By Alexis Adélé
The Board of Directors of the African Development Bank Group has approved a loan of €55.33 million to Senegal for the second phase of a life transforming water project in the country.
The beneficiary project, known as the Water Valorisation for Value Chains Development Project, will help achieve a significant and long-lasting increase in agricultural production, employment, and income in the target regions with a special focus on making better use of surface water and groundwater.
“The satisfactory results accomplished during the first phase of the project, which have been greatly appreciated by the beneficiaries, have given rise to new challenges related to consolidating those achievements, and the provision of support to young and female ‘agripreneurs’ to ensure that investments are put to optimum use,” said Mohamed Chérif, the African Development Bank’s Country Manager for Senegal. “The need to offer similar opportunities and extend them to other regions also justifies a second phase.”
The project provides for the development of 9,000 hectares, including 1,950 ha of saline soil, 450 ha of collective market garden areas, the revamping and strengthening of 15 existing irrigated zones, as well as the installation of 10 solar-powered water sources for livestock and 20 km of drinking water systems in the same vicinity.
The project also includes the construction of marketing infrastructure. This involves building 130 km of production lanes, most of which will be upgraded, the construction of 20 storage facilities, each holding 100 tonnes, and four consolidation centres with cold rooms that can hold 300 to 500 tonnes each.

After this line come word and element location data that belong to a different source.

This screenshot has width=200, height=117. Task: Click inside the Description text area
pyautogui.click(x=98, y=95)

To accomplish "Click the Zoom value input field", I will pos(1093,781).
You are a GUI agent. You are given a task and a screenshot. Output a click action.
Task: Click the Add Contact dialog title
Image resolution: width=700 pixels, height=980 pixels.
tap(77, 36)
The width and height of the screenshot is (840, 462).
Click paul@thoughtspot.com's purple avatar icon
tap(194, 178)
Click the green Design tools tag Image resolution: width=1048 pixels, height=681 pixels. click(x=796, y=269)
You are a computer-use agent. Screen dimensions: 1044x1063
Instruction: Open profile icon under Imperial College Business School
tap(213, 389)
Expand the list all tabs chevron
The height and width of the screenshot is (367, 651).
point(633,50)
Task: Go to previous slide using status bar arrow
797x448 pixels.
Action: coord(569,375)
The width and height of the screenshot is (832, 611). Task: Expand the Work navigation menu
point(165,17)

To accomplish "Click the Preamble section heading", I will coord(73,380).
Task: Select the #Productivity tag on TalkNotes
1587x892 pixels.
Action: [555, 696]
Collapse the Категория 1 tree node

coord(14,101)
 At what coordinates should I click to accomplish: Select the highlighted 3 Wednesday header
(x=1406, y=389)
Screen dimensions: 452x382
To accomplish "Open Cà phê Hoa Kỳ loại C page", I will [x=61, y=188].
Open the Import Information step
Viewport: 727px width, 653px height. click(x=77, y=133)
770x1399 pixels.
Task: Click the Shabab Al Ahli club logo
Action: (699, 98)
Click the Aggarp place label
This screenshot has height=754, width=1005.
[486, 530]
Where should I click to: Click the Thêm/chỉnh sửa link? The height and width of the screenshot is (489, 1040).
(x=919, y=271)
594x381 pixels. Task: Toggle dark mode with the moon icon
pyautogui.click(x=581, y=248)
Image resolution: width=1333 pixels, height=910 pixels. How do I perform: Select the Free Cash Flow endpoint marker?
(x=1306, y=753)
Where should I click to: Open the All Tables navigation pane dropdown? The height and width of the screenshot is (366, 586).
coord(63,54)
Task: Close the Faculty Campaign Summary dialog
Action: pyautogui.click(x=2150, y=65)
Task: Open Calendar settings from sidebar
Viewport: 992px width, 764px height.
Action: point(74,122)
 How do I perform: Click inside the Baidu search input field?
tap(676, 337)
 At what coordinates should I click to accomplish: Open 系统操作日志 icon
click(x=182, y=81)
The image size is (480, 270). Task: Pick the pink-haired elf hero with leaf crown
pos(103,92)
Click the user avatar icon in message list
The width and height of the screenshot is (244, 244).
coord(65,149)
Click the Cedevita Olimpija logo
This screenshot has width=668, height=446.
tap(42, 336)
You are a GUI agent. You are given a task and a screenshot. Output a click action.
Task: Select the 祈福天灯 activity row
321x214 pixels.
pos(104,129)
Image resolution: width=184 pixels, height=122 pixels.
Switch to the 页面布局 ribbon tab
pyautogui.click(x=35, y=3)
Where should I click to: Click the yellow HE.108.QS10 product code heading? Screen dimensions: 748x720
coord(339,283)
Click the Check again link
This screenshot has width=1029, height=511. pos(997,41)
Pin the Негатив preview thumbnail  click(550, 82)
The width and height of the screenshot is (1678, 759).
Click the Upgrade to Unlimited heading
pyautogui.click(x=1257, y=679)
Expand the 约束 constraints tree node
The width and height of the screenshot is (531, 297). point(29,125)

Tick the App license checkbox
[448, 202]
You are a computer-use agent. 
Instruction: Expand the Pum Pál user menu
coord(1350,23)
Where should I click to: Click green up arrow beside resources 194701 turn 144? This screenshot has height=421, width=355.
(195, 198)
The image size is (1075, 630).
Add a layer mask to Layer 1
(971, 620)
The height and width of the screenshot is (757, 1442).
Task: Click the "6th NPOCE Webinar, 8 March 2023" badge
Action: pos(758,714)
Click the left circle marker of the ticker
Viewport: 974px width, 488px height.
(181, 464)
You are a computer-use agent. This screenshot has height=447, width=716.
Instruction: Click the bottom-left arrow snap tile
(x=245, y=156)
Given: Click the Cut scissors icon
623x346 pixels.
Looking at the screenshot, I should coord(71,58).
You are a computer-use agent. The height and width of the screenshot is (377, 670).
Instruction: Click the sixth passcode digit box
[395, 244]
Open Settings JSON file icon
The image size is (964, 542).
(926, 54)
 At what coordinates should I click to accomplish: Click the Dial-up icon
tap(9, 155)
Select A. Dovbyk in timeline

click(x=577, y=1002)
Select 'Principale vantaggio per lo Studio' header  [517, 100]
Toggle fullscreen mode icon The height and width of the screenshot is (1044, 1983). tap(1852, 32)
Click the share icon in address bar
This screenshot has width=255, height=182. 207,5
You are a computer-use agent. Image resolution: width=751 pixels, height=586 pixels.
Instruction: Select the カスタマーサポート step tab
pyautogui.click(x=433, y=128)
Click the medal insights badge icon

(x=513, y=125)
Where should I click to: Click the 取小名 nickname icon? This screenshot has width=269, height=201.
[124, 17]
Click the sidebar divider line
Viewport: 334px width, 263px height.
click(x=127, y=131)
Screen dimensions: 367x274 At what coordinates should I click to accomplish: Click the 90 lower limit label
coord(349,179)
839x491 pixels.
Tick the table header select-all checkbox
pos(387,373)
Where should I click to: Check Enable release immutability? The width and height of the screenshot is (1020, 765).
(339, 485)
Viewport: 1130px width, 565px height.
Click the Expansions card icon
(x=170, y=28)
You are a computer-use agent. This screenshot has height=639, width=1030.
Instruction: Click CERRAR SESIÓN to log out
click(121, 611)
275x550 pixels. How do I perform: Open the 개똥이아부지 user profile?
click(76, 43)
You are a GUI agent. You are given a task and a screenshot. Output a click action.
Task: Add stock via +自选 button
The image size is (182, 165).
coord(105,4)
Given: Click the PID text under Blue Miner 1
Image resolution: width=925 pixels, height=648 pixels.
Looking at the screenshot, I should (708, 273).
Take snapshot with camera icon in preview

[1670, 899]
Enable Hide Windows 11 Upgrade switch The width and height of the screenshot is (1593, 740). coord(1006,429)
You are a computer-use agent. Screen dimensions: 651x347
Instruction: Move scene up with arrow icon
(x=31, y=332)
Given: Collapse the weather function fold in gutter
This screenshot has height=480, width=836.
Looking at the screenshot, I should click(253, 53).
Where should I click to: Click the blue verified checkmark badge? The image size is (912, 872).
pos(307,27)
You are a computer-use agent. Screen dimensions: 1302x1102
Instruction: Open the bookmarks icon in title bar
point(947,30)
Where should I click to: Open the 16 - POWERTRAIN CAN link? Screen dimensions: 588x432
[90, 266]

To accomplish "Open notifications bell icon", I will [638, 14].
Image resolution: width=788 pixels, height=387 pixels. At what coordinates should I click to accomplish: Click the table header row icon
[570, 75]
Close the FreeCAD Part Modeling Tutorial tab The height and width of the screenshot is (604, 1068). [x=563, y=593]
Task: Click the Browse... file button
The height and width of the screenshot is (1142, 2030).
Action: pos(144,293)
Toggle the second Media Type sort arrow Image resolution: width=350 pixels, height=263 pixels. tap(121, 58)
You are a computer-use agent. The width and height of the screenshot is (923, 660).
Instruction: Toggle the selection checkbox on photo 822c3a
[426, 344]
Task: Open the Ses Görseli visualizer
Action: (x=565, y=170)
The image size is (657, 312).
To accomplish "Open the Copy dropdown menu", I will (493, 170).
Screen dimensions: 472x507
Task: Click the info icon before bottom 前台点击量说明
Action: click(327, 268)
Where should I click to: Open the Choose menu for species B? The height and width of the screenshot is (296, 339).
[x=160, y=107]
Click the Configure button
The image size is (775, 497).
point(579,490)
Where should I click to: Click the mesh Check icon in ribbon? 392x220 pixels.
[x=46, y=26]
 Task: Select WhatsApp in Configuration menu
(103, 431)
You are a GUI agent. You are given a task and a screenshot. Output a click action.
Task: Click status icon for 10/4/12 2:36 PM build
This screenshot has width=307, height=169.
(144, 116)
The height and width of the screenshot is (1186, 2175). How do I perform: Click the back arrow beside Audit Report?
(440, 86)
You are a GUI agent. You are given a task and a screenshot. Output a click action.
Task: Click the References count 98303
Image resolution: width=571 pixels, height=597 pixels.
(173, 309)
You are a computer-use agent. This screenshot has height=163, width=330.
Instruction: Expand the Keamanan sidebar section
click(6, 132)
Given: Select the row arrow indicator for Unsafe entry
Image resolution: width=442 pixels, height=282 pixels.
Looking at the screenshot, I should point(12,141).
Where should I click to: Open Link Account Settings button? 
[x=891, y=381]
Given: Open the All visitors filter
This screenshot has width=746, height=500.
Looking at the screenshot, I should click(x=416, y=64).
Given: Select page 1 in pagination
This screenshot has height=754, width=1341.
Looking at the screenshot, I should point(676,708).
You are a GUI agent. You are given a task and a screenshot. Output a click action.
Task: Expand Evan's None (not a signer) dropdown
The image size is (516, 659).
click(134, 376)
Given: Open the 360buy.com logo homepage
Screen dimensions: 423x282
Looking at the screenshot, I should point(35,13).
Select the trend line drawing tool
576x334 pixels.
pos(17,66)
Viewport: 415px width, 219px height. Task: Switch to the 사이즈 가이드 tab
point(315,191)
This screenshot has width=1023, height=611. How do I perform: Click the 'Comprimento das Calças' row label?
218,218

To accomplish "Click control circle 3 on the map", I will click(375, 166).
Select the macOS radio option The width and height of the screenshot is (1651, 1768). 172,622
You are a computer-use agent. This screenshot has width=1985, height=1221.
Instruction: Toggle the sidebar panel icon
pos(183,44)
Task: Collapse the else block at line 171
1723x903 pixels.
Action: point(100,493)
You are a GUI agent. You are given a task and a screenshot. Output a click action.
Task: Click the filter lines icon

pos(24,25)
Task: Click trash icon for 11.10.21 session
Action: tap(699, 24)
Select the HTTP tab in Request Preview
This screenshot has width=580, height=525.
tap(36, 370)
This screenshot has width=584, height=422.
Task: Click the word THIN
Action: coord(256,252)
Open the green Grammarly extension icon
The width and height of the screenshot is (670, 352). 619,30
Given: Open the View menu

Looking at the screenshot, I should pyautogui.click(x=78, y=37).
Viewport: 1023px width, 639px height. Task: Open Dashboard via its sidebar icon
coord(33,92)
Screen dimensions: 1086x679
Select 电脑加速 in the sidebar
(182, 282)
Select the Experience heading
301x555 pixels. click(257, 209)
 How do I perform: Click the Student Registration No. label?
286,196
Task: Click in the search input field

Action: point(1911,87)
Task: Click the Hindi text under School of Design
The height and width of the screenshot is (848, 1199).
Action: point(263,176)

To promote employment and support youth entrepreneurship, PROVALE CV-2 provides for the building of 1,250 farms covering a total area of 2,000 ha, and the construction and equipping of 40 agricultural mechanisation centres, 50 multifunctional platforms and 50 solar-powered processing units. The project will also support the establishment of 180 livestock production units and 60 aquaculture farms.
This second phase of the Water Valorisation for Value Chains Development Project covers nine administrative regions: Louga, Thiès, Kaolack, Fatick, Kaffrine, Diourbel, Ziguinchor, Sédhiou and Kolda. Louga, which has similar agro-climatic and socio-economic vulnerabilities to the eight regions involved in the first phase, is the extension zone for this project, which will directly benefit almost 57,000 households, or around 570,000 people.